Here are the 27 composers (and their musical periods) I’ll be enjoying over the next few years:
Renaissance
Thomas Tallis (1505-1585) – 10 CDs
Baroque
Arcangelo Corelli (1653-1713) – 10 CDs
Antonio Vivaldi (1678-1741) – 66 CDs
Johann Sebastian Bach (1685-1750) – 222 CDs
George Frideric Handel (1685-1759) – 65 CDs
Classical
Joseph Haydn (1732-1809) – 150 CDs
Wolfgang Amadeus Mozart (1756-1791) – 200 CDs
Ludwig van Beethoven (1770-1827) – 90 CDs
Franz Schubert (1797-1828) – 40 CDs
Romantic
Felix Mendelssohn (1809-1847) – 56 CDs
Frédéric Chopin (1810-1897) – 17 CDs
Franz Liszt (1811-1886) – 34 CDs
Anton Bruckner (1824-1896) – 71 CDs
Johannes Brahms (1833-1897) – 50 CDs
Modest Mussorgsky (1839-1881) – 14 CDs
Pyotr Ilyich Tchaikovsky (1840-1893) – 60 CDs
Antonín Dvořák (1841-1904) – 40 CDs
Nikolai Rimsky-Korsakov (1840-1908) – 25 CDs
Edward Elgar (1857-1934) – 30 CDs
Gustav Mahler (1860-1911) – 16 CDs
Claude Debussy (1862-1918) – 33 CDs
20th Century
Ralph Vaughan Williams (1872-1958) – 30 CDs
Sergei Rachmaninoff (1873-1943) – 32 CDs
Maurice Ravel (1875-1937) – 21 CDs
Igor Stravinsky (1882-1971) – 22 CDs
Sergei Prokofiev (1891-1953) – 36 CDs
Leonard Bernstein (1918-1990) – 26 CDs
That’s 27 composers, covering some 500 years and four periods of Classical music.

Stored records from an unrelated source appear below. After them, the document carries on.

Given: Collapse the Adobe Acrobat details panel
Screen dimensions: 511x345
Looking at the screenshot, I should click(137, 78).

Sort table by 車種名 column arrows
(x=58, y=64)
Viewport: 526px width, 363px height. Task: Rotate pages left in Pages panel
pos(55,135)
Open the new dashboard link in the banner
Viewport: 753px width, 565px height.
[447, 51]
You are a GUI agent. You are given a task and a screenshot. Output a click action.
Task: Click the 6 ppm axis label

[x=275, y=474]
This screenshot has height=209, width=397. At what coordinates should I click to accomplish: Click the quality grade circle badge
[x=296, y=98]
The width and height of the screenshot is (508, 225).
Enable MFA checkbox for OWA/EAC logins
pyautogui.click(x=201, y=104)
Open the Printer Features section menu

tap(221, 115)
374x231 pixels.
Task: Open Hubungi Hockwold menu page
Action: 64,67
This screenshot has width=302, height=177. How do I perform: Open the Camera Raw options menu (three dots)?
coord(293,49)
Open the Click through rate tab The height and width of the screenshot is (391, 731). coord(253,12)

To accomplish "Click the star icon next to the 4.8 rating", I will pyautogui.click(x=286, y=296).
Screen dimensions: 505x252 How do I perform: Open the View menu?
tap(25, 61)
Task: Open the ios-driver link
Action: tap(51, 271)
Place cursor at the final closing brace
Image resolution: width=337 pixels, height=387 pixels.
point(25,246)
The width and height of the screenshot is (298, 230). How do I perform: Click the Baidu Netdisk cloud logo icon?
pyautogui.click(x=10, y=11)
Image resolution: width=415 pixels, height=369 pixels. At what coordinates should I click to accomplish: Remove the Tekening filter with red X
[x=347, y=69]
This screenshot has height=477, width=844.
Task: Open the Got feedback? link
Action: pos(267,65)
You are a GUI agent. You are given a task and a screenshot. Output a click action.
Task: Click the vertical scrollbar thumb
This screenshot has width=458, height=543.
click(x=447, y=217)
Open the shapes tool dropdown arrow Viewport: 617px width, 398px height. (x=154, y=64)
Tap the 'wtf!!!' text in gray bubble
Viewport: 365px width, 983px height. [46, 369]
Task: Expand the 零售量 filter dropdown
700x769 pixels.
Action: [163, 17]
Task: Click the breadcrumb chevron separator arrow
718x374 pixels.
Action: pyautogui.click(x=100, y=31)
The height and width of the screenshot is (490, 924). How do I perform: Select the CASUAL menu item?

At one CD per day, that’s 1466 days, or just a tad over four years. (Not counting the year I took off between Vivaldi 25 and Vivaldi 26.)
My criteria for selecting these composers was, first and foremost, that I had to be able to buy their complete works, or at least as close to their complete works as possible. In other words, there had to be CD box sets available to purchase, which I did – from all over the world.
Another criteria was that the composer’s music had to interest me. This wasn’t an exhaustive list of composers from the Renaissance period until now. This was a carefully culled list of composers who interested me and whose works were fairly readily available to purchase.